[Texto proporcionado]
Notas de Opinión, Prensa ; 3 noviembre, 2013 a 10:28 am

30 de octubre de 1983, recuperábamos la democracia en la Argentina. Con el 52% de los votos era electo Raúl Alfonsín y la Unión Cívica Radical llegaba al gobierno haciendo algo que parecía imposible: derrotar al PJ en las urnas.

En estos días muchos y variados han sido los análisis y las conclusiones que ha realizado el periodismo especializado, pero también mis propios correligionarios con los que compartiera aquéllos días de explosión democrática.

Simplemente, a partir de la oportunidad que el medio me ofrece y atreviéndome a discurrir sobre la denominada “primavera alfonsinista”, me gustaría  expresar en pocas palabras mi visión sobre el proceso de transición hacia la democracia que inevitablemente surge en mi memoria.

La campaña electoral había sido ardua y extensa. No sólo los Partidos debían convencer a un electorado que se mostraba ávido de participar, sino que además debían organizarse luego de la larga noche que viviera la institucionalidad argentina.

[Listado extraído]
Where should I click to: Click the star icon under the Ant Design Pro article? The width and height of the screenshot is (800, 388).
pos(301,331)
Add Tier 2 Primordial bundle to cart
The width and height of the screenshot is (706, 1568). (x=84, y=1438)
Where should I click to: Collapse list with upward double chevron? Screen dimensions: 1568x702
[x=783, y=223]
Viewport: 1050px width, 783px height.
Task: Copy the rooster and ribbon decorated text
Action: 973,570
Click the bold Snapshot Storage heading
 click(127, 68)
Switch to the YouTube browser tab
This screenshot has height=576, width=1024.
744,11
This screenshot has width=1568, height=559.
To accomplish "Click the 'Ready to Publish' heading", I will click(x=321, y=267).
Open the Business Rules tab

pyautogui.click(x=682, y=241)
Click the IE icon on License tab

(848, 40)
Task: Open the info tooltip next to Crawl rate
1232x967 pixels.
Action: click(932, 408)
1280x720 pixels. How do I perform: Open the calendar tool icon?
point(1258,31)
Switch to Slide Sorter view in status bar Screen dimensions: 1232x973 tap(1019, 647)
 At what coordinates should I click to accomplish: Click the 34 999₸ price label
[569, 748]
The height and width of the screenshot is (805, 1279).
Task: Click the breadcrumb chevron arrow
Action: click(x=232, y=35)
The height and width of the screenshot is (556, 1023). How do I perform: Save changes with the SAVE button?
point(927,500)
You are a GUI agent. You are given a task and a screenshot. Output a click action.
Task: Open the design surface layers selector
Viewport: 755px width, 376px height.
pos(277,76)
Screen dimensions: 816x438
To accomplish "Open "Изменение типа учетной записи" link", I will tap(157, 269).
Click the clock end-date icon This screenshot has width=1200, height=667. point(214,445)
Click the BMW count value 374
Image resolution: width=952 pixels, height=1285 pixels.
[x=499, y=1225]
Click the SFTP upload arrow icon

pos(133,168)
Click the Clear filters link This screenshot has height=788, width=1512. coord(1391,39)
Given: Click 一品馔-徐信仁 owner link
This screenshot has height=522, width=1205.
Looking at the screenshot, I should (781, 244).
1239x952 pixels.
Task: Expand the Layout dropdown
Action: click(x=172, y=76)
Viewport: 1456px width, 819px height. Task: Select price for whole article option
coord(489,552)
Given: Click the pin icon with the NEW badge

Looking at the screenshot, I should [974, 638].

[Consigna A] Resuma en forma de lista el párrafo de la nota de opinión que comienza con "30 de octubre de 1983", conservando sus datos principales.
[Consigna B] Reproduzca textualmente el tramo de la nota de opinión que va desde "Simplemente, a partir" hasta "en mi memoria.".
[Consigna C] Enumere todos los nombres propios de personas, partidos políticos y países que aparecen en la nota de opinión.

[Respuesta correcta A]
- El 30 de octubre de 1983 se recuperó la democracia en la Argentina.
- Raúl Alfonsín fue electo con el 52% de los votos.
- La Unión Cívica Radical llegó al gobierno al derrotar al PJ en las urnas, algo que parecía imposible.

[Respuesta correcta B]
Simplemente, a partir de la oportunidad que el medio me ofrece y atreviéndome a discurrir sobre la denominada “primavera alfonsinista”, me gustaría  expresar en pocas palabras mi visión sobre el proceso de transición hacia la democracia que inevitablemente surge en mi memoria.

[Respuesta correcta C]
- Argentina
- Raúl Alfonsín
- Unión Cívica Radical
- PJ